Сочинения - де Бальзак Оноре. Страница 92
Поступив наблаговидно в отношении г-жи де Баржетон, он жил, как муж, с некоей девицей Корали, актрисой театра Жимназ, ныне умершей, которая ради него бросила господина Камюза, торговца шелками на улице Бурдоне.
Вскоре, впав в нищету по той причине, что помощь, которую ему оказывала оная актриса, была недостаточной, он сильно опорочил доброе имя почтенного зятя, владельца типографии в Ангулеме, подделав его подпись на векселях, за неуплату по которым Давид Сешар был арестован во время последнего наезда упомянутого Люсьена в Ангулем.
Это было причиной бегства из Ангулема де Рюбампре, вдруг снова появившегося в Париже с аббатом Карлосом Эррера.
Не имея определенных средств к существованию, оный Люсьен истратил за три года своего вторичного пребывания в Париже около трехсот тысяч франков, каковые мог получить только от так называемого аббата Карлоса Эррера, но на каком основании?

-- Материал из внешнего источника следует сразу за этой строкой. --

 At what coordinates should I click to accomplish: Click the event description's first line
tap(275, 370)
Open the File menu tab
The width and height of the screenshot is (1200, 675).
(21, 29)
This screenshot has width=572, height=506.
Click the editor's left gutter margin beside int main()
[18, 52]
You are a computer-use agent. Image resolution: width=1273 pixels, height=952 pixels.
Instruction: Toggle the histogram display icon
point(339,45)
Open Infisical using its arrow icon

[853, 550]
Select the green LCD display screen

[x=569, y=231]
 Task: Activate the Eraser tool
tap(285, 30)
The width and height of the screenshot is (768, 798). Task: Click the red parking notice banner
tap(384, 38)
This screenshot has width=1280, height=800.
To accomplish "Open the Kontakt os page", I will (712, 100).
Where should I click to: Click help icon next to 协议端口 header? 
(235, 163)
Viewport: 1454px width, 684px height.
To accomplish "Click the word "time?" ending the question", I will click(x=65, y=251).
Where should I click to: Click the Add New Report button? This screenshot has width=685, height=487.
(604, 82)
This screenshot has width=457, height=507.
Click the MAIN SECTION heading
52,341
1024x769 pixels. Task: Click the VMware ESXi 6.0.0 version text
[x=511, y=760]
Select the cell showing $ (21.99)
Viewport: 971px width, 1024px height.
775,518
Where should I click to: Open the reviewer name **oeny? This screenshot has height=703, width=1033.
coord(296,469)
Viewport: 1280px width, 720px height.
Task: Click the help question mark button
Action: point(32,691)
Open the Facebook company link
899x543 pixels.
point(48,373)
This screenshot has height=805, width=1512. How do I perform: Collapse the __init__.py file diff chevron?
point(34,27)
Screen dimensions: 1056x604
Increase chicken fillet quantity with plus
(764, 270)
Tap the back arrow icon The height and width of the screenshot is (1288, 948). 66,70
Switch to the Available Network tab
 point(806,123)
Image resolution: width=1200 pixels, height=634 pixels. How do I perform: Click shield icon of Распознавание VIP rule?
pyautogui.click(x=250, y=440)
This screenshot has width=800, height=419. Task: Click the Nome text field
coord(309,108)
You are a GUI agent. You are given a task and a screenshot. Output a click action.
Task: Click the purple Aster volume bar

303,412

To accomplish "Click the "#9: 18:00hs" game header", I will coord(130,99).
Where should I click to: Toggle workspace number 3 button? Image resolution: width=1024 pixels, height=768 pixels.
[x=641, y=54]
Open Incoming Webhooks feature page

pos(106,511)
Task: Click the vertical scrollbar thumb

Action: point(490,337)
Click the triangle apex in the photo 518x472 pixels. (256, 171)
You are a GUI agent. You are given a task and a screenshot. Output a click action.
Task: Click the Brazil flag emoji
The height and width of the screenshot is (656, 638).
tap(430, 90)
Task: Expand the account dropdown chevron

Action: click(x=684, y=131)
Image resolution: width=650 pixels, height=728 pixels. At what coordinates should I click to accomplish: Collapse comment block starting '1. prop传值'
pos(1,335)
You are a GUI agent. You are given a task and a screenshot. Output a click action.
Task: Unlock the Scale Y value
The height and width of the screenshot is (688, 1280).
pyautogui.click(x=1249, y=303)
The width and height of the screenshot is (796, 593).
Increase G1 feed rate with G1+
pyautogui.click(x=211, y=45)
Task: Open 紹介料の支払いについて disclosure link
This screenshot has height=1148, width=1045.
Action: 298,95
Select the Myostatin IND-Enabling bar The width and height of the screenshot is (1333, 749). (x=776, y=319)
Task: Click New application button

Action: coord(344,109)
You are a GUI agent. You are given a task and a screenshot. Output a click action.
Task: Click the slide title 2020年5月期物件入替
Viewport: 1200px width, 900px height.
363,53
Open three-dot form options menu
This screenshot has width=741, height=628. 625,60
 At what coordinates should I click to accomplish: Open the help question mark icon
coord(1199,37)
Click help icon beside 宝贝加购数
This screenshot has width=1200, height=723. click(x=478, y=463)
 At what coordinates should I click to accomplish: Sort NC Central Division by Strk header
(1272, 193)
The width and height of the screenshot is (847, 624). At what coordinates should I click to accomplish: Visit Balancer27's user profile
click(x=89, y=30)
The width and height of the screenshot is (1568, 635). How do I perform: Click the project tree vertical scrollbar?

Помимо того, он израсходовал недавно свыше миллиона на покупку земли де Рюбампре во исполнение условия, поставленного ему как будущему супругу мадемуазель Клотильды де Гранлье. Эта женитьба расстроилась по той причине, что семейство де Гранлье, зная со слов сира Люсьена, что деньги на эту покупку он якобы получил от своего зятя и сестры, рассудило навести справки у почтенных супругов Сешар, через своего поверенного Дервиля; оказалось, что Сешары не только ничего не знали об этих приобретениях, но еще считали Люсьена кругом в долгах.
Притом наследство, полученное супругами Сешар, состоит в недвижимости и, согласно их заявлению, вместе с наличными деньгами насчитывает не более двухсот тысяч франков.
Люсьен находился в тайной связи с Эстер Гобсек; таким образом, не подлежит сомнению, что упомянутый Люсьен пользовался всеми щедротами покровителя этой девицы, барона Нусингена.
Люсьен и его сотоварищ-каторжник могли вращаться в свете дольше Куаньяра только потому, что извлекали средства из промысла, которым жила Эстер, в прошлом продажная девка ».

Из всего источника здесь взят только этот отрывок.